* Records provided
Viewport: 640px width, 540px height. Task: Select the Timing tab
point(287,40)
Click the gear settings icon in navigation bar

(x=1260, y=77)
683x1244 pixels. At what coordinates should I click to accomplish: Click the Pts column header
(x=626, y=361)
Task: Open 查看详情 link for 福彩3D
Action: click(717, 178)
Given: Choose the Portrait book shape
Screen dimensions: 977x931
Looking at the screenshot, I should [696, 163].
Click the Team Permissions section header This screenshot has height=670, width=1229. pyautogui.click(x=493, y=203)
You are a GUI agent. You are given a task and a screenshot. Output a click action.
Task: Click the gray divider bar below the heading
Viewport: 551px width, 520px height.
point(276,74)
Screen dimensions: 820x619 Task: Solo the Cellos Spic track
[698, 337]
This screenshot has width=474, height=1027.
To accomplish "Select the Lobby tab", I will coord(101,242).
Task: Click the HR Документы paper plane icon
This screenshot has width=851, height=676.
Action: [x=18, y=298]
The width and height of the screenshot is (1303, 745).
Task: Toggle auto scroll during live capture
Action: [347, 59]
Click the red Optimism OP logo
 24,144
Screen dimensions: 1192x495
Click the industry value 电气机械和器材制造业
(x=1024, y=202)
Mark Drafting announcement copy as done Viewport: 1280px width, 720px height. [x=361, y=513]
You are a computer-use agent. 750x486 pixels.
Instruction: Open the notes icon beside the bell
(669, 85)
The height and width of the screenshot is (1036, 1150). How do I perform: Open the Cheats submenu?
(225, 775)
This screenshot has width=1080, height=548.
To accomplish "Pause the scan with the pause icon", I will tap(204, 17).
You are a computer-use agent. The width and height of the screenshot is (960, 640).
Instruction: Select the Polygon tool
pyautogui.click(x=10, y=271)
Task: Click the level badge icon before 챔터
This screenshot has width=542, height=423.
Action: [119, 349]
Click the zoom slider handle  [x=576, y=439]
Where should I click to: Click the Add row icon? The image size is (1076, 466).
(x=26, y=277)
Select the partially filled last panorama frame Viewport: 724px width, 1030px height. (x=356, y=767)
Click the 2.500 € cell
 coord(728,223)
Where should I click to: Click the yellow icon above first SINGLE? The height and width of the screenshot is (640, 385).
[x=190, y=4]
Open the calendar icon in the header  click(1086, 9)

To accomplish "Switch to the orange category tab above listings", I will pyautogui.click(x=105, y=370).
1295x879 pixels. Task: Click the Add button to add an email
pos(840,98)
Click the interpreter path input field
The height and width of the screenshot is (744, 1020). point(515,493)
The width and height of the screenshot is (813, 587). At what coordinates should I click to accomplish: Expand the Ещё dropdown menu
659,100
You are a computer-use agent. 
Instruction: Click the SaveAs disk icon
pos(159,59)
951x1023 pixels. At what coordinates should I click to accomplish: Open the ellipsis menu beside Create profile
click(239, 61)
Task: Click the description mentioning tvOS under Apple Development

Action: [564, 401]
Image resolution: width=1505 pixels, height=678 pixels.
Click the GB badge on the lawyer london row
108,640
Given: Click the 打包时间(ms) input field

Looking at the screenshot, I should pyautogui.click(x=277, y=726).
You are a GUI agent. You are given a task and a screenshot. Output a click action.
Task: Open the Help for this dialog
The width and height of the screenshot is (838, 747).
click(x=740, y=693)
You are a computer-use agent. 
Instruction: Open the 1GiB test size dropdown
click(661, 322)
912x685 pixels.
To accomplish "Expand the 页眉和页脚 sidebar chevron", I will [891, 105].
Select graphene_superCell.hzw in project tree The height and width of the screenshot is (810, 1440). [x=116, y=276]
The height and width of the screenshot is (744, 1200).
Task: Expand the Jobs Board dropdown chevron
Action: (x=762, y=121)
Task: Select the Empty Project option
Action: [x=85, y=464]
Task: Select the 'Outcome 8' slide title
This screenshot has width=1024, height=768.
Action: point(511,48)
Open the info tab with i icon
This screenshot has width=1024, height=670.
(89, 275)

* The task
Reproduce the entries exactly, dropping nothing.

* Task output
Viewport: 640px width, 540px height. Task: Select the Timing tab
point(287,40)
Click the gear settings icon in navigation bar

(x=1260, y=77)
683x1244 pixels. At what coordinates should I click to accomplish: Click the Pts column header
(x=626, y=361)
Task: Open 查看详情 link for 福彩3D
Action: click(717, 178)
Given: Choose the Portrait book shape
Screen dimensions: 977x931
Looking at the screenshot, I should [696, 163].
Click the Team Permissions section header This screenshot has height=670, width=1229. pyautogui.click(x=493, y=203)
You are a GUI agent. You are given a task and a screenshot. Output a click action.
Task: Click the gray divider bar below the heading
Viewport: 551px width, 520px height.
point(276,74)
Screen dimensions: 820x619 Task: Solo the Cellos Spic track
[698, 337]
This screenshot has width=474, height=1027.
To accomplish "Select the Lobby tab", I will coord(101,242).
Task: Click the HR Документы paper plane icon
This screenshot has width=851, height=676.
Action: [x=18, y=298]
The width and height of the screenshot is (1303, 745).
Task: Toggle auto scroll during live capture
Action: [347, 59]
Click the red Optimism OP logo
 24,144
Screen dimensions: 1192x495
Click the industry value 电气机械和器材制造业
(x=1024, y=202)
Mark Drafting announcement copy as done Viewport: 1280px width, 720px height. [x=361, y=513]
You are a computer-use agent. 750x486 pixels.
Instruction: Open the notes icon beside the bell
(669, 85)
The height and width of the screenshot is (1036, 1150). How do I perform: Open the Cheats submenu?
(225, 775)
This screenshot has width=1080, height=548.
To accomplish "Pause the scan with the pause icon", I will tap(204, 17).
You are a computer-use agent. The width and height of the screenshot is (960, 640).
Instruction: Select the Polygon tool
pyautogui.click(x=10, y=271)
Task: Click the level badge icon before 챔터
This screenshot has width=542, height=423.
Action: [119, 349]
Click the zoom slider handle  [x=576, y=439]
Where should I click to: Click the Add row icon? The image size is (1076, 466).
(x=26, y=277)
Select the partially filled last panorama frame Viewport: 724px width, 1030px height. (x=356, y=767)
Click the 2.500 € cell
 coord(728,223)
Where should I click to: Click the yellow icon above first SINGLE? The height and width of the screenshot is (640, 385).
[x=190, y=4]
Open the calendar icon in the header  click(1086, 9)

To accomplish "Switch to the orange category tab above listings", I will pyautogui.click(x=105, y=370).
1295x879 pixels. Task: Click the Add button to add an email
pos(840,98)
Click the interpreter path input field
The height and width of the screenshot is (744, 1020). point(515,493)
The width and height of the screenshot is (813, 587). At what coordinates should I click to accomplish: Expand the Ещё dropdown menu
659,100
You are a computer-use agent. 
Instruction: Click the SaveAs disk icon
pos(159,59)
951x1023 pixels. At what coordinates should I click to accomplish: Open the ellipsis menu beside Create profile
click(239, 61)
Task: Click the description mentioning tvOS under Apple Development

Action: [564, 401]
Image resolution: width=1505 pixels, height=678 pixels.
Click the GB badge on the lawyer london row
108,640
Given: Click the 打包时间(ms) input field

Looking at the screenshot, I should pyautogui.click(x=277, y=726).
You are a GUI agent. You are given a task and a screenshot. Output a click action.
Task: Open the Help for this dialog
The width and height of the screenshot is (838, 747).
click(x=740, y=693)
You are a computer-use agent. 
Instruction: Open the 1GiB test size dropdown
click(661, 322)
912x685 pixels.
To accomplish "Expand the 页眉和页脚 sidebar chevron", I will [891, 105].
Select graphene_superCell.hzw in project tree The height and width of the screenshot is (810, 1440). [x=116, y=276]
The height and width of the screenshot is (744, 1200).
Task: Expand the Jobs Board dropdown chevron
Action: (x=762, y=121)
Task: Select the Empty Project option
Action: [x=85, y=464]
Task: Select the 'Outcome 8' slide title
This screenshot has width=1024, height=768.
Action: point(511,48)
Open the info tab with i icon
This screenshot has width=1024, height=670.
(89, 275)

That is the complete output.